• **Problem**: Print the listing that follows, character for character.
(Beginning of Entries supplied)
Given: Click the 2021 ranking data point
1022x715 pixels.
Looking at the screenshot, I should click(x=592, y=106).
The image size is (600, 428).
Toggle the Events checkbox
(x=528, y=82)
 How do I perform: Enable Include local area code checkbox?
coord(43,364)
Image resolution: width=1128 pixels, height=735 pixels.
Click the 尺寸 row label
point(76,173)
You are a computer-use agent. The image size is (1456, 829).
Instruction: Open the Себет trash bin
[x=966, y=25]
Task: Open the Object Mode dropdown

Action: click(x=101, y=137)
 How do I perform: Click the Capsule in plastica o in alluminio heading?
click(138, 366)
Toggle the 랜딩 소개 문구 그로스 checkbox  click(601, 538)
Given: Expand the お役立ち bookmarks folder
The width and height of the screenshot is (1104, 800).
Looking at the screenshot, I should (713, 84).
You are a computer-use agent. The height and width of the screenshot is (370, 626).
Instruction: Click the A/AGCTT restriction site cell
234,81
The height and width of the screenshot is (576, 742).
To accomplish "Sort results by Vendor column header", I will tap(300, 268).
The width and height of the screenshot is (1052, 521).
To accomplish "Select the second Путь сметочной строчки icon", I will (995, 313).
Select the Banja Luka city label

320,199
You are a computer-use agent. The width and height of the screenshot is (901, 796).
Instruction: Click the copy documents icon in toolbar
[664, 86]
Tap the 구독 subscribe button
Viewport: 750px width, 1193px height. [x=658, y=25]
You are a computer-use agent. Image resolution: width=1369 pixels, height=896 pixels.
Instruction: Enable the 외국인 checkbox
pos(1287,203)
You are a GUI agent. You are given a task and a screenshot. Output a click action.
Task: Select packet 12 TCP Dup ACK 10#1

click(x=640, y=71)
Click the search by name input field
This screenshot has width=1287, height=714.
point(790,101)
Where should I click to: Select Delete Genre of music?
(End of Entries supplied)
• **Solution for this exercise**:
Given: Click the 2021 ranking data point
1022x715 pixels.
Looking at the screenshot, I should click(x=592, y=106).
The image size is (600, 428).
Toggle the Events checkbox
(x=528, y=82)
 How do I perform: Enable Include local area code checkbox?
coord(43,364)
Image resolution: width=1128 pixels, height=735 pixels.
Click the 尺寸 row label
point(76,173)
You are a computer-use agent. The image size is (1456, 829).
Instruction: Open the Себет trash bin
[x=966, y=25]
Task: Open the Object Mode dropdown

Action: click(x=101, y=137)
 How do I perform: Click the Capsule in plastica o in alluminio heading?
click(138, 366)
Toggle the 랜딩 소개 문구 그로스 checkbox  click(601, 538)
Given: Expand the お役立ち bookmarks folder
The width and height of the screenshot is (1104, 800).
Looking at the screenshot, I should (713, 84).
You are a computer-use agent. The height and width of the screenshot is (370, 626).
Instruction: Click the A/AGCTT restriction site cell
234,81
The height and width of the screenshot is (576, 742).
To accomplish "Sort results by Vendor column header", I will tap(300, 268).
The width and height of the screenshot is (1052, 521).
To accomplish "Select the second Путь сметочной строчки icon", I will (995, 313).
Select the Banja Luka city label

320,199
You are a computer-use agent. The width and height of the screenshot is (901, 796).
Instruction: Click the copy documents icon in toolbar
[664, 86]
Tap the 구독 subscribe button
Viewport: 750px width, 1193px height. [x=658, y=25]
You are a computer-use agent. Image resolution: width=1369 pixels, height=896 pixels.
Instruction: Enable the 외국인 checkbox
pos(1287,203)
You are a GUI agent. You are given a task and a screenshot. Output a click action.
Task: Select packet 12 TCP Dup ACK 10#1

click(x=640, y=71)
Click the search by name input field
This screenshot has width=1287, height=714.
point(790,101)
Where should I click to: Select Delete Genre of music?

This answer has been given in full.